I  (Sabith) made a presentation at a senior living center in Ventura County, this week. It was a very interesting group of seniors 85 years and plus, who listened attentively – many with hearing aid devices – to what I had to share. I wasn’t sure how I did, until the questions started pouring in. And at this point, I was genuinely impressed with not just the quality of questions, but also the way they were asking me.

 One of the questions (and a subsequent comment) revealed a lot about how businesses conduct themselves and I want to share that with you.

 The question was about what we call a “direct trade” model of purchasing our goods from artisans and makers in Mexico. Our model is pretty straightforward. We deal with the makers directly, pay them a fair price (that they set) and we mutually agree to, in cash and bring it to the U.S., for sale. Direct trade and Fair Trade are buzz words in this industry and it is time we educate people, a bit more about the nuances and intricacies that they entail, especially in practice. 

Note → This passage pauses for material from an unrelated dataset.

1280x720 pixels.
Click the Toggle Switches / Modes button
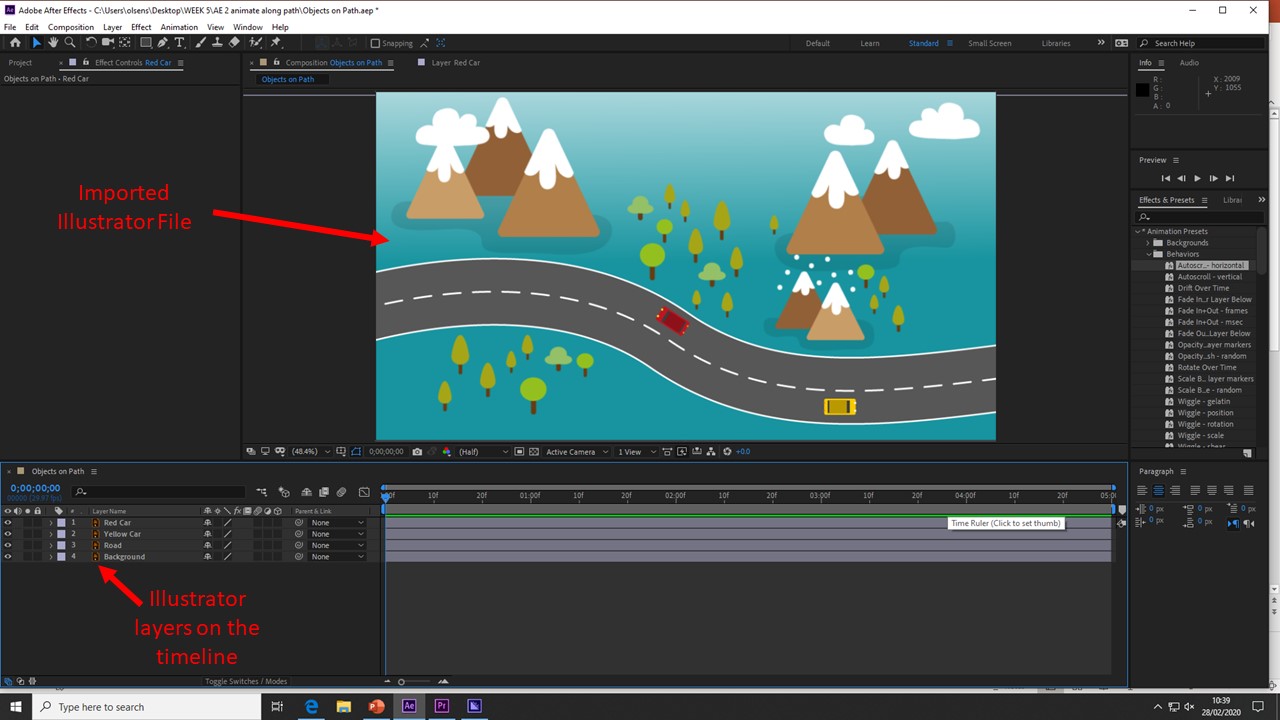click(245, 681)
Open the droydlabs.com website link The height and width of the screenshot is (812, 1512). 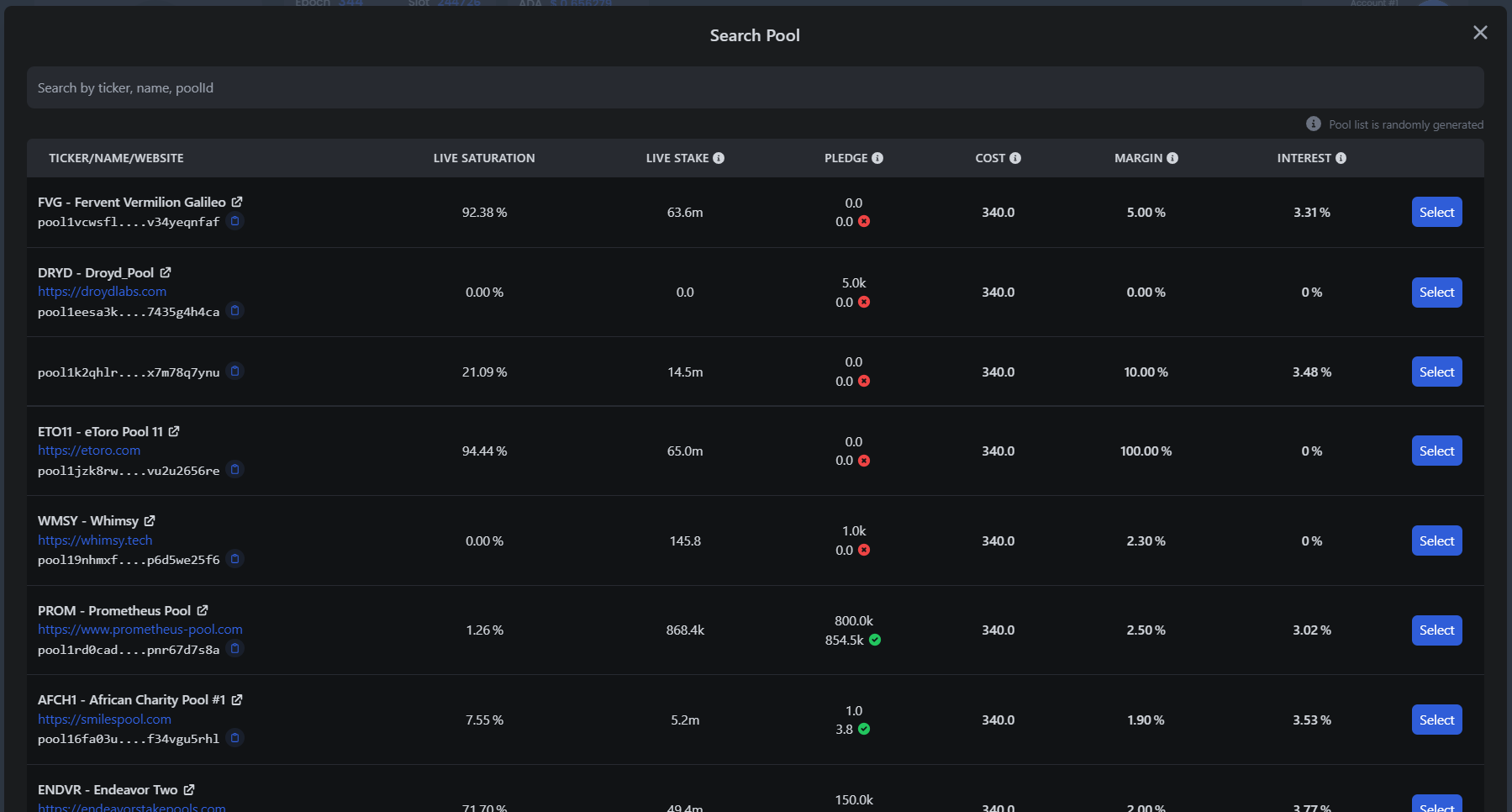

These are artisans I met a few years ago, and who we have gotten to know, at a personal level, over the years. We have built a relationship of trust, mutual recognition of honest work and a sense of comfort in knowing that we are all doing our best, to put our best foot forward. 

 This model is unique in many ways, but today, I learnt that many other companies don’t pay the artisans and makers until their goods are sold. Meaning, they get the goods from the artisans, keep them in storefront or other outlets and the artisans get paid only when the goods are sold (which can be weeks or months) after they are made. So, while from an accounting and cash flow perspective, this makes sense, it is just purely not good ethical practice to hold up others money and labor.

 Our practice has been the opposite – to pay the makers as soon as we make the purchase, in terms of being not only “fair”, but also ethical, in our dealings. The burden of selling and marketing is ours and we believe that the makers and artisans should not be responsible for what is our job.

 While we haven’t highlighted this aspect of our work, I felt compelled to write about this, not with the intention of bragging, but rather to help educate folks about the different ways that many companies that claim to be doing the right thing aren’t really doing right by their suppliers. Such practices are not well known and may actually be seen as exploitative, in many ways.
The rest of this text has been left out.